イルウィーンとクリムは力の翼の管理下にあり、力の翼からの言葉は絶対服従。彼が何をしようが、ひたすら耐え、失態は激しく責められることになる。
――本来は。
「どうしてクリム先輩はそこまでして……! 自分たちを守るために、クリム先輩が傷つくなら……!」
「イルウィィィィィーン……! アンタ、誰にナマ言ってんのかしら?」
クリムはイルウィーンの胸ぐらを掴み、引き寄せた。
「私は次席よ。アンタら下級天使の責任はそのまま私の責任よ。力の翼様からお叱りを受けるのは、と~ぜんの事なのよ。分かった? 分かったなら、目の前のことに取り組みなさい」
「クリム先輩……」
イルウィーンは胸の中に燻っているものがあった。
(どうしてクリム先輩はそこまで自分たちに優しいんスか……!? いや、そもそも力の翼様はそこまでする必要があるんスか……?)

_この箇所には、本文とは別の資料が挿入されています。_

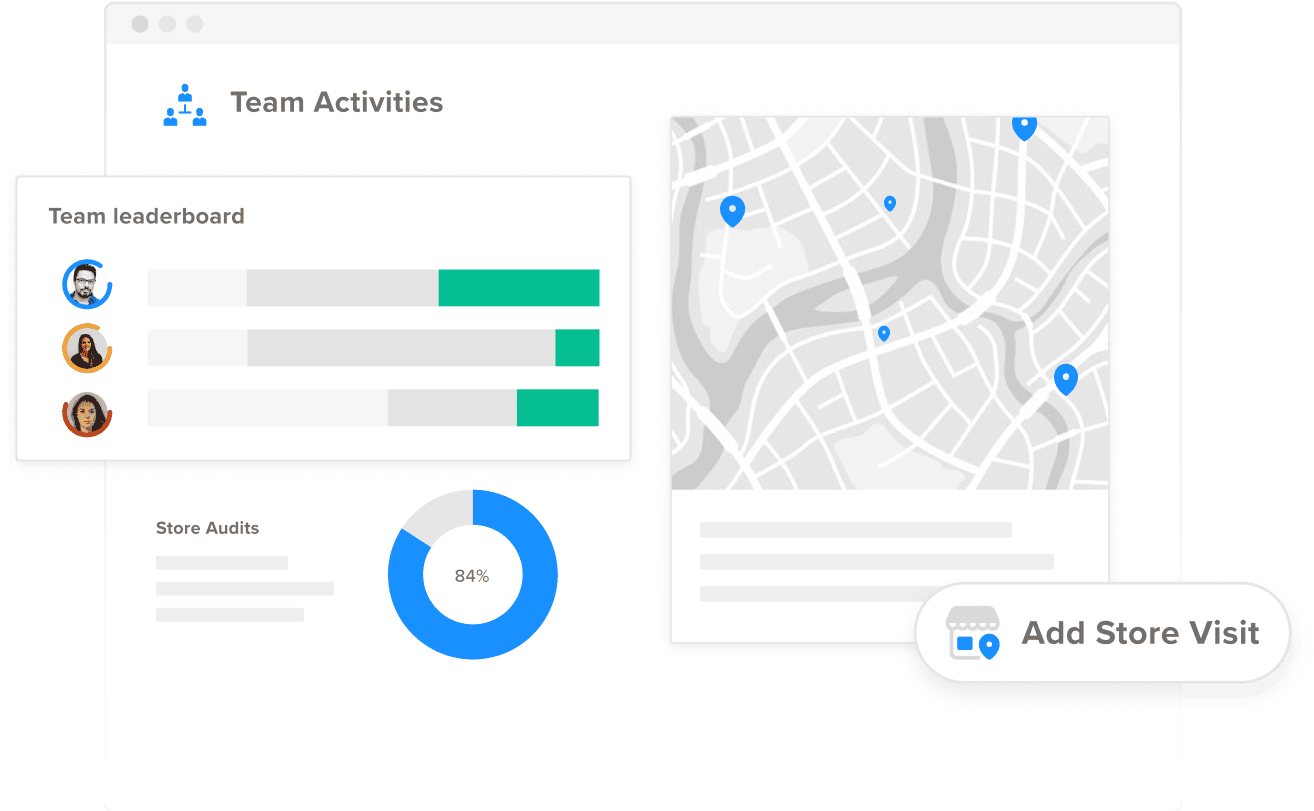Select the bottom teammate's progress bar

(372, 408)
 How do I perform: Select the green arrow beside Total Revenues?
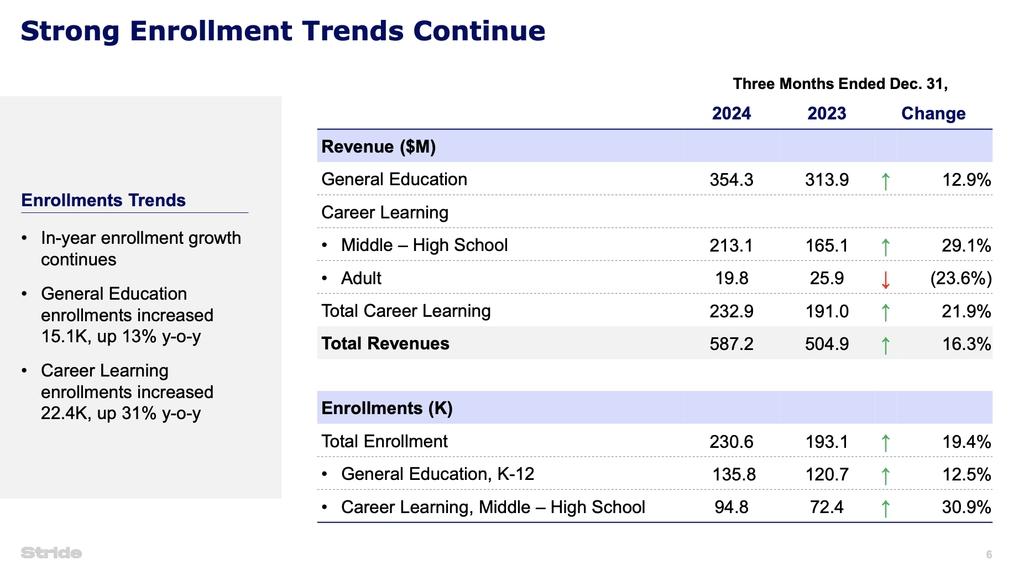[x=886, y=345]
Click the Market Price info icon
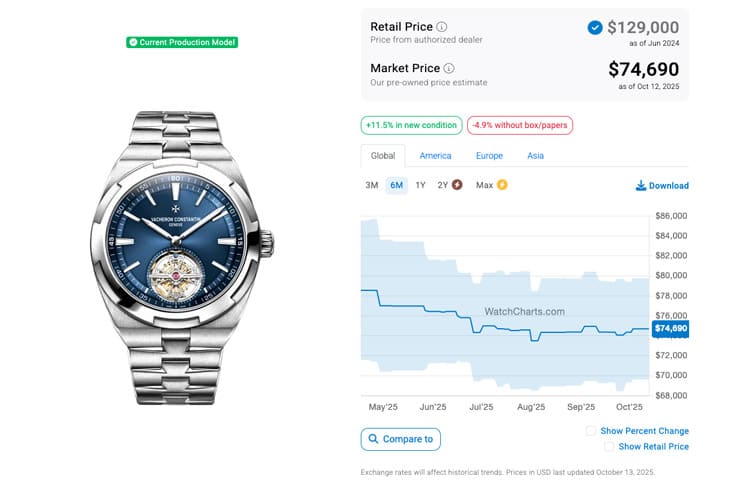This screenshot has width=730, height=482. [x=449, y=68]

そこまで考え、イルウィーンは自然と手で口を覆っていた。この思いを口にしてしまえば、恐らく“処分”される。
クリムのような第一級天使はともかく、自分のような第二級天使以下は木っ端の存在。少しでも不要と判断されたら、半笑いで抹殺されるだろう。
故にイルウィーンはクリムに恩を感じていた。もし、クリムが非情な天使ならば、きっと沢山の下級天使を切り捨てて来たのだろうから。

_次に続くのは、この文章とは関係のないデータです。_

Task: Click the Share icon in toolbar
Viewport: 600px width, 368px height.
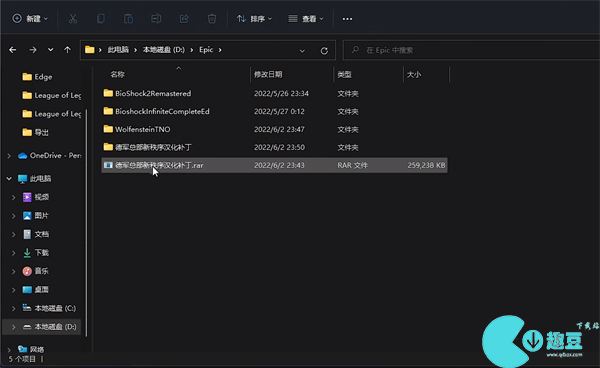Action: click(x=184, y=19)
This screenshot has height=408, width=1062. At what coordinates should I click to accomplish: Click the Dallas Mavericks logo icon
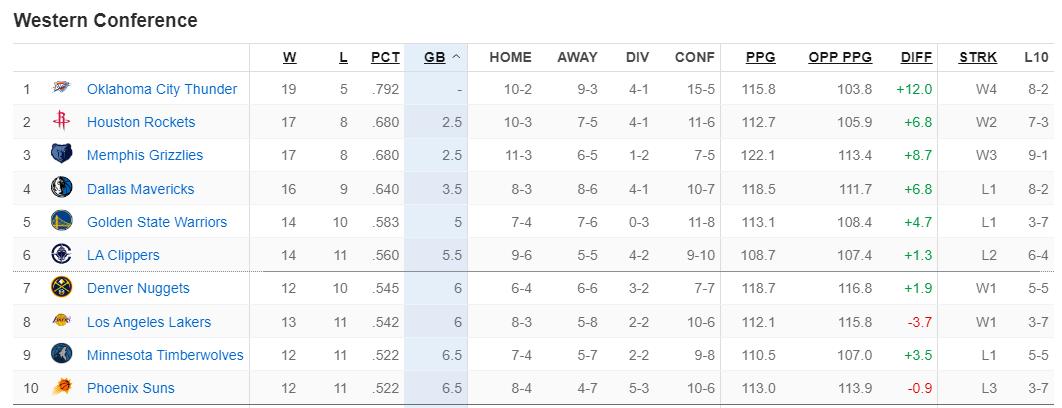click(61, 189)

「イルウィーン、心の翼シエルを確保するためには越えなければならない壁がある。それは当然、分かるわよね?」
「ヴァールシアさんをぶち殺すことっスか?」
「いいや、もう一人いる」
イルウィーンはピンと来てしまった。指し示す人間は、たった一人しかいない。
「ま……まさか、あのヒューマンのことを言っているんスか!?」
「うっさい!」
ありえないことなのだ。天使の力は絶対。故に、ヒューマンなど物の数ではない。
だというのに。第一級天使が口にした言葉はまさかの脅威認定。
「お……おかしくなったんスか!?」
「いいえ。アタシは冷静よ。“エデンの雷神”レイヴィニール――アイツを相手に生き残れた。アンタは生き残れる?」
「……悔しいスけど、自分じゃ一分保たないと思うっス」
「間違えるな。アンタの腕じゃ三十秒が限界よ」
「それには不服があるっス! それじゃあまるで、自分があのヒューマンよりも劣るような言い方じゃないっスか!」
「劣っているのよ。残念ながら、アンタはあのヒューマンと戦っても負ける」
クリムは続ける。
「あのヒューマンは第三級天使フェザラルを一方的に倒しているのよ。その実力は分かるでしょ?」
「〈
「アタシも信じられていないわよ。けど、フェザラルが倒せるならだいたいの天使は倒せると思っていたけど、まさかレイヴィニールとすら勝負が成立するとは思っていなかったわ。――故にアタシは全力を尽くすッ!!! あのクソヒューマンを粉々に粉砕するッ! 今度こそ、絶対に!!」
「おおおおおお!!! お供するっス! このイルウィーン、全力でクリム先輩の力になることを誓うっス!!!」
天使クリム、そしてイルウィーンはその場から姿を消した。
今この場で強襲し、撃滅することは簡単だろう。だが、力の翼のポリシーがそれを遮る。闇討ちまがいのことはご法度。
だからこそ、クリムは真正面から戦うことを強く心に誓うのだ。